Antichymotrypsin interaction with chymotrypsin. Partitioning of the complex.

The interactions of bovine pancreatic chymotrypsin (Chtr) and recombinant alpha 1-antichymotrypsin (rACT) and rACT variants were studied by kinetic and gel electrophoretic analyses, leading to the formulation of a general kinetic scheme that accounts for all known results concerning this serpin-protease pair, as well as for results obtained with other such pairs. Incubation of rACT and Chtr leads rapidly to the formation of an inhibited complex, Chtr.rACT*, that is stable toward sodium dodecyl sulfate denaturation and boiling. The extent of release of active Chtr from this complex increases markedly as ionic strength, mu, is raised. The kinetic scheme quantitatively accounts for this effect on the basis of a partitioning of Chtr.rACT* between dissociation of the complex to yield active enzyme and cleaved rACT, and Chtr-catalyzed conversion of the complex to a form that is much more resistant to release of active enzyme. Sodium dodecyl sulfate-polyacrylamide gel electrophoresis analyses of reaction mixtures of rACT and Chtr are consistent with the scheme.

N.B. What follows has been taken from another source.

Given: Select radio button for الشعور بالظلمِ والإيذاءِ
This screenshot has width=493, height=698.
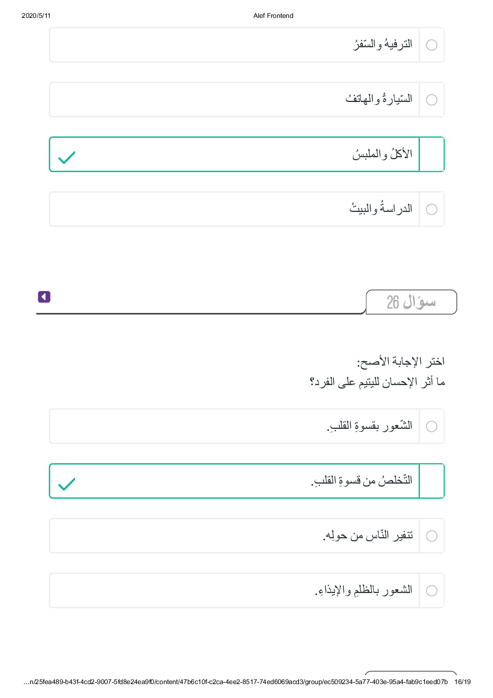Looking at the screenshot, I should click(x=431, y=591).
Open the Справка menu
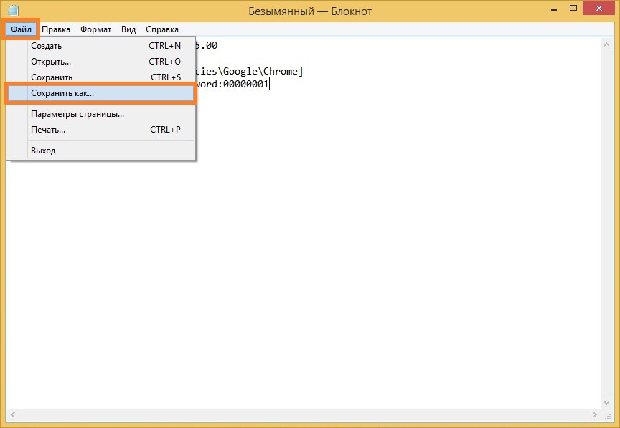The image size is (620, 428). pos(162,29)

Also consistent are the results of experiments measuring the effects of 1) Chtr.rACT* concentration, 2) uncomplexed Chtr, and 3) added alpha 2-macroglobulin on active Chtr release from Chtr.rACT*. Proteolysis of Chtr.rACT* to give a resistant complex is also catalyzed by human neutrophil elastase, a process with potential physiological relevance. Comparison of the rates of Chtr dissociation from the complexes formed with rACT and with rACT variants mutated at the P1 site suggests that such rates are more sensitive to P1 substitution at low mu than at high mu. Several equivalents of the L358R-rACT variant are required for full inhibition of Chtr. This observation is also quantitatively accounted for by the proposed kinetic scheme, on the basis of another partitioning step between L358R-rACT acting as a substrate or as an inhibitor toward Chtr.